Professor S Urbe
University of Liverpool
Mitochondrial ubiquitin dynamics and apoptotic cell death.
Parkinson's disease & PD-related disorders
Mitochondria play an important role in the orchestration of apoptotic cell death. Synthetic BH3-mimetics promote apoptosis and have shown some success in the clinic. However, additional approaches are required to improve their efficacy and overcome resistance. Mitochondrial dysfunction has been linked to neurodegeneration, in particular to Parkinson’s disease (PD), which is characterised by the loss of dopaminergic neurons from the substantia nigra. Two PD-associated genes, the ubiquitin E3-ligase Parkin and PINK1 are involved in the safe disposal of damaged mitochondria by mitophagy.

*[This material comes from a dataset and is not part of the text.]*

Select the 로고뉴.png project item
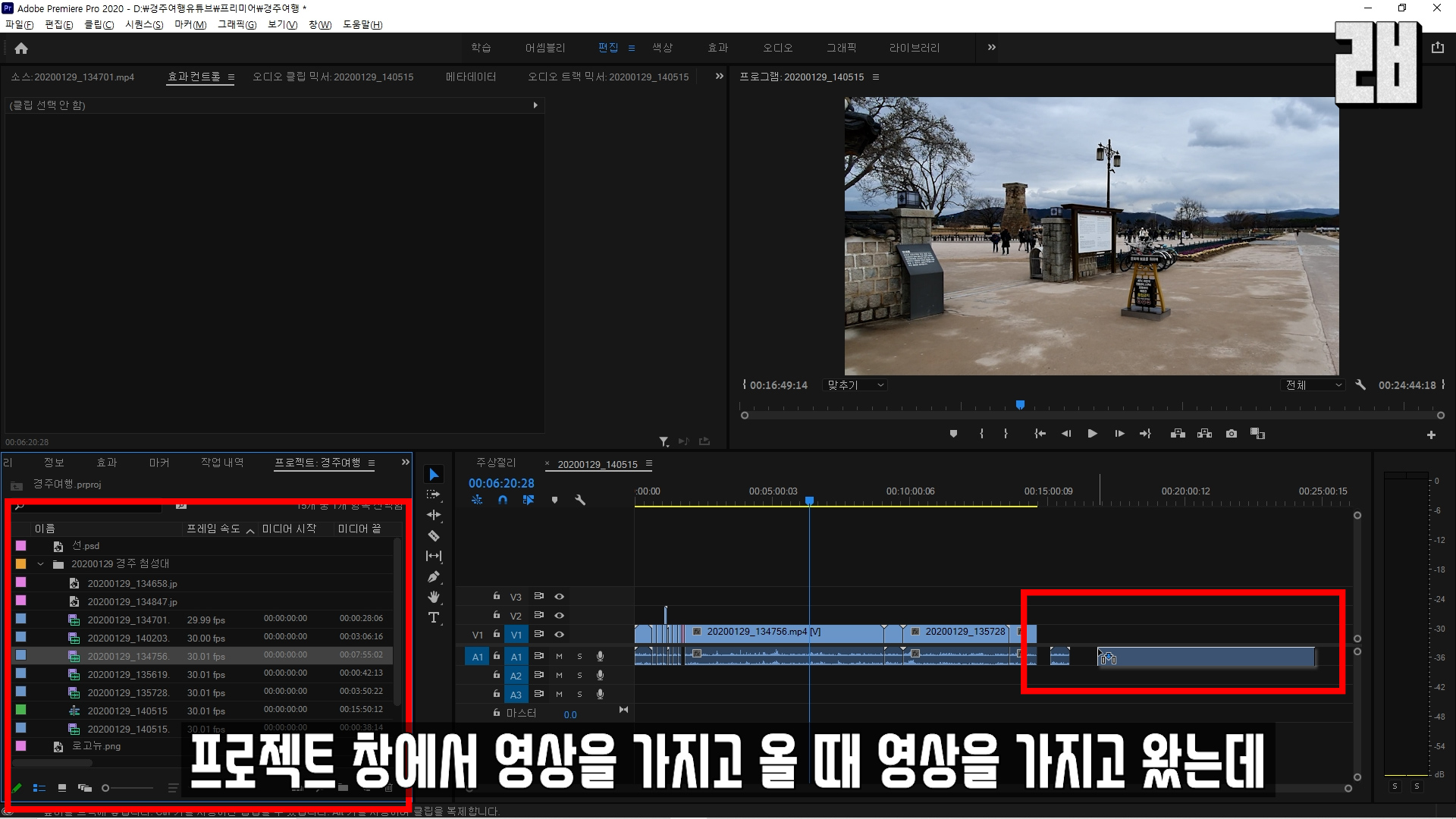The image size is (1456, 819). (96, 746)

Depletion of the unique mitochondrial deubiquitylase (DUB), USP30, has been shown to promote mitophagy in cells with defective Parkin or PINK1 and rescue motor function and dopamine levels in a corresponding fly model. We have recently shown that USP30 depletion also sensitises cancer cells to BH3-mimetics, expanding the clinical potential of a future USP30 inhibitor. We will generate CRISPR/CAS9 dependent knock-out and/or catalytically inactive knock-in cell lines and use a range of proteomic and cell biological approaches to a) identify new substrates of USP30 and explore its role in Parkin-independent mitophagy, b) explore the synergism between USP30-silencing and a toolkit of BH3-mimetics within a panel of cell lines and c) elucidate the mechanism of action of USP30 in modulating apoptotic cell death. Whilst this proposal is focused on USP30 as the preeminent mitochondrial DUB, we will in parallel evaluate USP9X and USP24, two DUBs which have been proposed to stabilise MCL1, thus contributing to a major mechanism of resistance to BH3-mimetics.